What It Takes
Selling Books in the Trenches
By Steven Pressfield | Published: January 28, 2011
So far, we’ve been talking in these What It Takes posts from our own point of view, from the angle of the writer and his agent and publicist. Today I’d like to turn that around.

Book Soup, an independent bookstore on Sunset Blvd in Los Angeles
Let’s get down and dirty–in the trenches, selling books to bookstores. We’ll talk with Random House’s David Glenn, who’s one of the key sales reps working to “sell in” The Profession—and one I’ve had contact with since Gates of Fire back in 1998.
SP: David, welcome and thanks for giving our readers, many of whom are writers and artists, a peek into the real world of “moving the product.” Let’s plunge right in. We hear a lot these days about New Media and cutting-edge book-marketing tools. Tell me why that’s all baloney and why it’s really all about sales reps.
DG: Relationships still count. Reputation still counts. Social networking may well help a book go “viral,” but buyers for bookstores are like the rest of us: they’re looking for ways to spend LESS time hunched over their computers, not more. At heart, they’re book people, not computer people.
SP: What’s it like for the buyers you’re selling to? Are they as crazy-busy as the rest of us?
DG: Let me start by saying that I sell to the independent retail field sales channel. In other words, I have no contact or responsibility for what the chains or clubs buy.

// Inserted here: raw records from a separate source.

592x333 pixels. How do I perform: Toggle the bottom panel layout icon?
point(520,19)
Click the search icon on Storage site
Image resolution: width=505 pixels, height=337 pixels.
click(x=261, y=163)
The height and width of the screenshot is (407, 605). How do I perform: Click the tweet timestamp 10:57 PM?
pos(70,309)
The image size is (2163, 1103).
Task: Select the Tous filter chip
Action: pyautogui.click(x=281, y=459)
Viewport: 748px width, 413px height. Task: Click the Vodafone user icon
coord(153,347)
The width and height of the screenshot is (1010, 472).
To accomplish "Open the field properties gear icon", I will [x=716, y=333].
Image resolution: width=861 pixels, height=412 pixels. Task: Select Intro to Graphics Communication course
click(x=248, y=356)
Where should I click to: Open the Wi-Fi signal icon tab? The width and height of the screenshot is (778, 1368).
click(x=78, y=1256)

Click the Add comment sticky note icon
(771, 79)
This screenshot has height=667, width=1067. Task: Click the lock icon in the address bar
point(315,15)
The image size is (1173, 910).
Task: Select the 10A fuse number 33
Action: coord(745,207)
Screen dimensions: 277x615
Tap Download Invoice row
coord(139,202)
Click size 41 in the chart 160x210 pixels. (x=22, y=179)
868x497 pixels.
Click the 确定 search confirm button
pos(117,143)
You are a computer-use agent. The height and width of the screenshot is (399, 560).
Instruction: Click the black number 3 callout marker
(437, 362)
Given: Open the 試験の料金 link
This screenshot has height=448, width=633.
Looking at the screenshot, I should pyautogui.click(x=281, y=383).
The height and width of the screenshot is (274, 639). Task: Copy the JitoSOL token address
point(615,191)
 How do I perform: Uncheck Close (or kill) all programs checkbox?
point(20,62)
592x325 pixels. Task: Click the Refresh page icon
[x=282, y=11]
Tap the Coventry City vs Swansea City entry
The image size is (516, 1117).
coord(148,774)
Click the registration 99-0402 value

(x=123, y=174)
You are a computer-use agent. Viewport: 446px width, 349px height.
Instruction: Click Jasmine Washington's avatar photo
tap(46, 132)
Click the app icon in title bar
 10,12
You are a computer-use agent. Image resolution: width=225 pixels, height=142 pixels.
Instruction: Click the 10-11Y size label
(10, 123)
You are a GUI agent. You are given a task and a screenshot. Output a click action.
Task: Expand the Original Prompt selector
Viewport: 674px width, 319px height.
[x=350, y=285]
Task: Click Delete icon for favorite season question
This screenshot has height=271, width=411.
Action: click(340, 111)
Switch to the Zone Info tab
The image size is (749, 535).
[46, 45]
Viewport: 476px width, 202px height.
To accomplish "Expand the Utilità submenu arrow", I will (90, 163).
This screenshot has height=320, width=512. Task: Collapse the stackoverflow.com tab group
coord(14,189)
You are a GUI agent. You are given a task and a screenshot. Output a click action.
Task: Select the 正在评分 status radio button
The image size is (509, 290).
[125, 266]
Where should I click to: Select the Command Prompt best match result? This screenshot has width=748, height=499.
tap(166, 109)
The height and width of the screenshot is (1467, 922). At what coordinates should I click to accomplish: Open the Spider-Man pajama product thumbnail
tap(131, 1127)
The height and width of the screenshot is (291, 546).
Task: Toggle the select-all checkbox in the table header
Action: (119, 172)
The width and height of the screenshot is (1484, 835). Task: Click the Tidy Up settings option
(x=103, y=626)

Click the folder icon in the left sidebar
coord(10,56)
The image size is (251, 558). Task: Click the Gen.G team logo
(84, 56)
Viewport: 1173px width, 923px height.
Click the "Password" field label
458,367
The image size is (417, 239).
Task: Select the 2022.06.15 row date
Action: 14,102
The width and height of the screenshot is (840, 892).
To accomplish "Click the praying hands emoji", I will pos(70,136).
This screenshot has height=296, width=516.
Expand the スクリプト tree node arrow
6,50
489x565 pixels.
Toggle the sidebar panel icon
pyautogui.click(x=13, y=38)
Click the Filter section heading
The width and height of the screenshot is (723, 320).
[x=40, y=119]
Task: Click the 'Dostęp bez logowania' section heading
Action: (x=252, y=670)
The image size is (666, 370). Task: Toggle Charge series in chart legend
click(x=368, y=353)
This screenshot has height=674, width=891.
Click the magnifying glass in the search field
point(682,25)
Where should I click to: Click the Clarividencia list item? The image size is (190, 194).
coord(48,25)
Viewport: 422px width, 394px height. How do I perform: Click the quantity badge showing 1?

That being said, publishers reps typically work three seasons a year, each covering four months. A season can mean as many as 400 titles. That’s a lot of books for a buyer to have to familiarize herself with! So yes, anything my publishers can do in new media or online to increase the visibility of a given title can only help the buyer and help me. But in the real world, buyers depend on reps to help them filter this flood down to the essentials. In my own case, I’ve worked with some buyers for more than twenty years. They trust me. (more…)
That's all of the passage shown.